Most, if not all, of Canada’s tax treaties provide a mechanism for taxpayers to seek relief from double taxation when the tax authorities in each of the treaty jurisdictions seek to tax the same income or adopt mutually inconsistent positions relating to the taxation of the taxpayer. Generally, under such circumstances, a taxpayer is required to submit a request to the tax authority in his or her home jurisdiction (the so-called “competent authority”), that then seeks to negotiate a fair resolution of the double taxation issue with the competent authority in the other state. However, the taxpayer is left to bear the risk of excessive taxation if the two competent authorities cannot agree on a settlement.
In a first for the Canadian tax treaty network, the recently released Fifth Protocol (the “Protocol”) to the Canada-US Income Tax Convention (the “Treaty”) adds a binding arbitration mechanism to the Treaty. Binding arbitration will come into play where the Canadian and US competent authorities have been unable to agree on the settlement of certain double taxation issues. In that case, within two years from the date the competent authorities received the necessary information to commence their review of a double taxation dispute (or such other date that the competent authorities have previously agreed upon), the dispute will be referred to an arbitration panel comprised of a representative selected by each of Canada and the US, and a third selected by each of the representatives.

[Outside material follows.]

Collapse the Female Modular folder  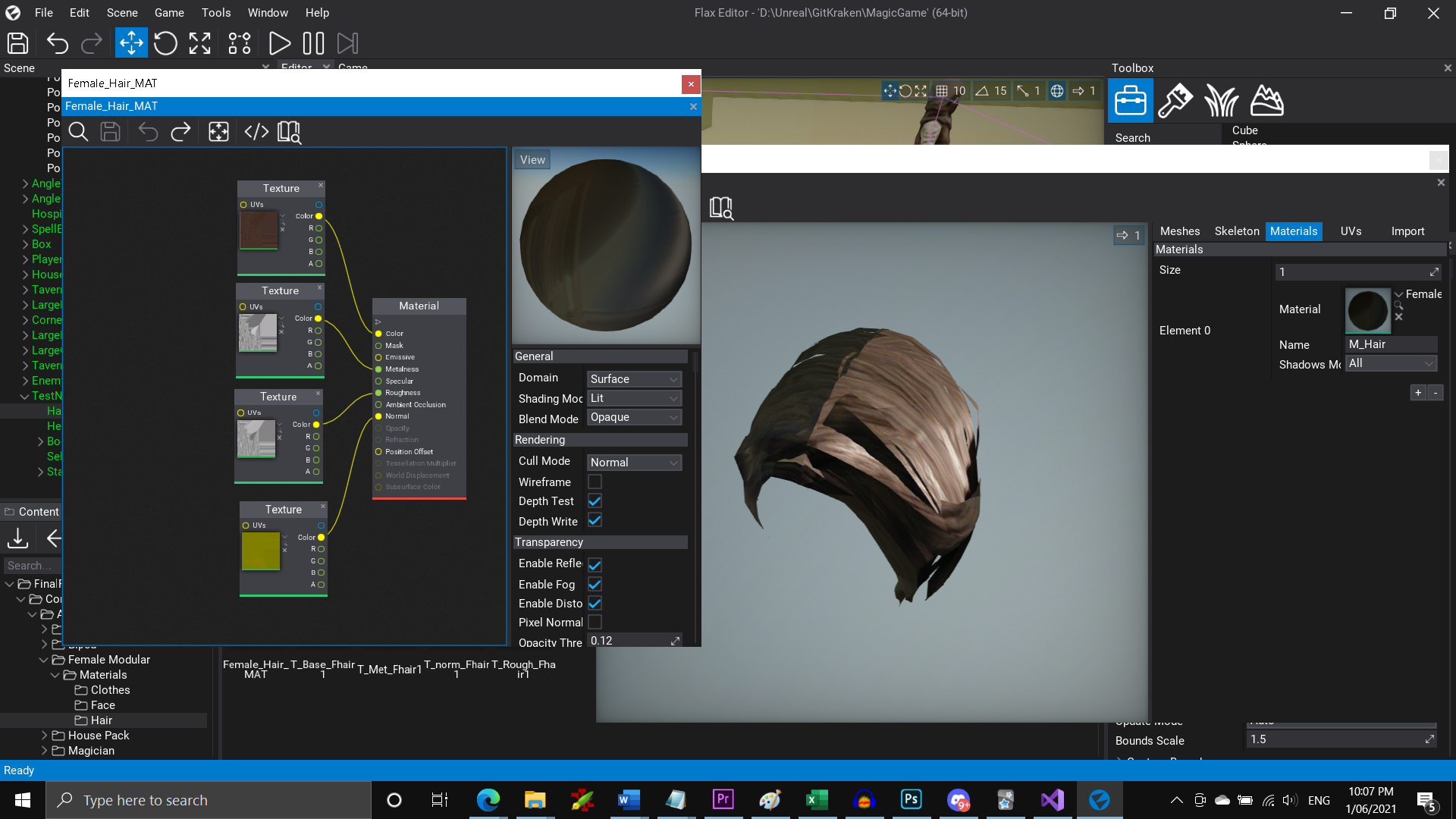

Not all double taxation disputes are eligible for settlement by binding arbitration. In a diplomatic note to the Protocol, Canada and the US have agreed that disputes relating to: (i) the residence of individuals; (ii) permanent establishments; (iii) business profits; (iv) related persons; and (vi) royalties payable between related persons and the determination of whether royalties are taxable or exempt under the Treaty, will be eligible for resolution under the arbitration provision. Disputes relating to matters not listed in the diplomatic note may also be settled by binding arbitration, but only if both Canada and the US agree the issue is suitable for settlement by arbitration. Unfortunately, a matter that otherwise qualifies for arbitration will not be submitted to arbitration if both Canada and the US agree, before the date on which arbitration would otherwise commence, that the issue is not suitable for arbitration. Although this provision can result in a taxpayer not obtaining relief from the imposition of double taxation, it can only be invoked through the agreement of both countries, and does not allow one country to avoid arbitration where it has a weak case.
The competent authority of each country is required to submit to the arbitration board its proposed resolution of the double taxation issue and the arbitration board must adopt a resolution put forward by one of the competent authorities. The arbitration board has no jurisdiction to fashion its own settlement or to “split the case down the middle”.
The taxpayer has an effective veto over any arbitration, as it will not commence unless the taxpayer agrees not to disclose any information received during the course of the arbitration, other than its outcome. Also, the taxpayer is not required to accept the outcome of the arbitration, but may seek an alternative resolution through the courts in its home jurisdiction. If the outcome of the arbitration is accepted by the taxpayer, it is binding on both tax authorities.
This mandatory arbitration provision will provide welcome relief to taxpayers ensnared in transfer pricing disputes where the Canadian and US tax authorities have sometimes adopted irreconcilable methodologies for determining the appropriate transfer price.